If the keyword equanimous
is used, all elements of hyper_pB
will be set to 0.5, except when bayesian_network
has been
defined as true
, or autocycle
is true
, or
hypergraph
is true
, in which cases the diagonal elements
will be set to zero.
Finally, you can also read the hyper_pB
matrix from a file, using:
hyper_pB = import_file {"filename"};
where filename
is the valid name of an existing file containing
the probability values, separated by white spaces or tabs (but not
commas). That file cannot have extensions .bin or .out, as
those are reserved.
Internally, hyper_pB
is always used. If it is not defined by the
user, p values will default to 0.5 (with zeroes on the diagonal if
bayesian_network
is true
), so that the prior is neutral
(equal probability for the absence or presence of any edge). The use of
the keyword equanimous
is equivalent, with the advantage of being
explicit.
In the case of a Bayesian network, nodes which have been assigned a
zero probability of having parents (a column of zero in the
hyper_pB
matrix) are understood to be special “control” nodes
for which the likelihood will not be computed. Such nodes will
typically correspond to experimental design variables. Their
likelihood is not computed. They condition the likelihood of their
eventual children node and then take the values assigned to them in
the input file (in which case the “data” are rather forcing values
than actual observations).
concordance_prior
The flag concordance_prior
set to 1 or true
indicates that
a concordance prior should be used (in addition to the baseline
Bernoulli prior on individual edges). By default
concordance_prior
is false
. A concordance prior is an
unnormalized score of the edge-wise difference between a reference
adjacency matrix and the matrix being examined (see below
edge_requirements
). Beware that you should probably not used it
in conjunction with an informative Bernoulli prior on edges, since both
priors specify (explicitly in the case of Bernoulli) individual edge
probabilies. Leaving the Bernoulli prior unspecified will be fine in
that case as it will be assigned a non-informative default value.
edge_requirements
The matrix edge_requirements
is a square matrix of dimension
n_nodes
which specifies the concordance between the edges of a
reference adjacency matrix and the current one. Each element
[i,j] of edge_requirements
can take a value of 1, -1, or
0.
lambda_concordance
(see below).
Example:
concordance_prior = true; edge_requirements = matrix {-1, -1, 0, 1, -1, -1, 1, -1, -1};
By default, all elements of edge_requirements
will be set to 0
when bayesian_network
is false
. If bayesian_network
is true
the diagonal elements will be set to -1 and the others to
0. If you want it to work with Bayesian networks, you should set
bayesian_network
before defining edge_requirements
,
because its default value is false
.
lambda_concordance
The parameter lambda_concordance
is used to weight the differences
between the reference adjacency matrix and the current adjacency
matrix when concordance_prior
is true
. It should be set
to a double (typically superior to zero). Its default value is
1.
degree_prior
The flag degree_prior
set to 1 or true
indicates that a
power law prior is placed on the distribution of the nodes’ degrees
(the number of incoming and outgoing edges for a given node)
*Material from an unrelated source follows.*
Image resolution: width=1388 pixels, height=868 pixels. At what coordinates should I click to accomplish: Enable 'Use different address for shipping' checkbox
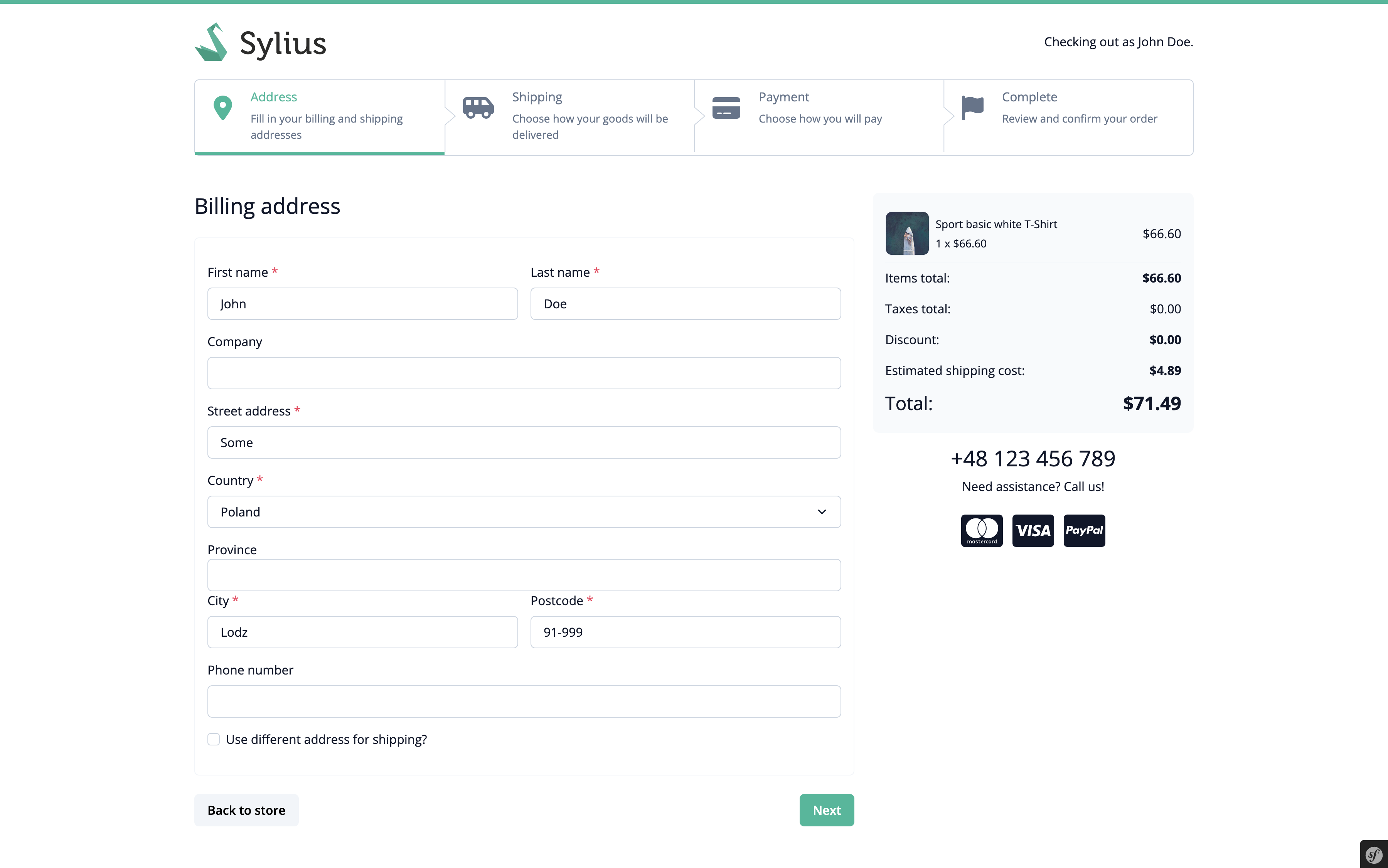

(see Bibliographic References: Bois & Gayraud 2015). The power law
parametergamma_degree
(see next) has default value 1. This
prior comes in addition to the baseline Bernoulli prior on individual
edges. By default it is false
.
gamma_degree
If degree_prior
is true
, gamma_degree
specifies the parameter of the exponential prior on degree counts. It
should be set to a double (typically superior to zero). Its default
value is 1.
edge_count_prior
The variable edge_count_prior
can be set to a number between 0
and the maximum number of edges possible to impose a binomial prior
(with parameters n_nodes
squared and edge_count_prior /
(n_nodes
squared)) on the total number of edges in the
graph. The maximum number of edges is n_nodes
squared, in a
general graph, and n_nodes
times (n_nodes
- 1) in a
Bayesian network. The number given should be the a priori
expected value for the edge count. The variable n_nodes
must be
set before setting edge_count_prior
.
Example:
n_nodes = 20; edge_count_prior = 50;
motif_prior
The flag motif_prior
set to 1 or true
indicates that a
beta-binomial prior is placed on the count of triangular feed-forward
and feedback loops in the network (see Bibliographic References:
Bois & Gayraud 2015). It comes in addition to the baseline Bernoulli
prior on individual edges and is incompatible with Bayesian networks
or dynamic Bayesian networks (an error message will be issued). By
default it is false
.
alpha_motif
If motif_prior
is true
, alpha_motif
specifies the
first parameter of the beta-binomial prior on loops’ counts. It should
be set to an integer superior to zero. Its default value is 1.
beta_motif
If motif_prior
is true
, beta_motif
specifies the
second parameter of the beta-binomial prior on loops’ counts. It should
be set to an integer superior to zero. Its default value is 1.
scc_prior
The flag scc_prior
set to 1 or true
indicates that
priors are placed on either or both the number and size of the graph’s
strongly connected components (SCCs) (see next). By default, only a
prior on the number of SCCs is turned on. Those SCC priors come in
addition to the baseline Bernoulli prior on individual edges and is
incompatible with Bayesian networks (an error message will be
issued). By default it is false
.
lambda_scc
If scc_prior
is true
, lambda_scc
specifies the
rate parameter of Poisson prior on the number of non-trivial SCCs
(SCCs of size larger than 1) in the graph. So it represents basically
the expected a priori number of SCCs in the graph. It should be set to
an integer superior to zero. Its default value is 1.
gamma_scc
If scc_prior
is true
, gamma_scc
specifies the
power parameter of a power law prior on the size of the graph’s
SCCs. It should be set to an integer equal or superior to zero. Larger
values penalize large SCCs. Its default value is zero.
maximum_scc_size
The variable maximum_scc_size
can be set to an integer to place
an upper limit on the size of the SCCs present in the sampled
graph. By default the limit is the number of nodes.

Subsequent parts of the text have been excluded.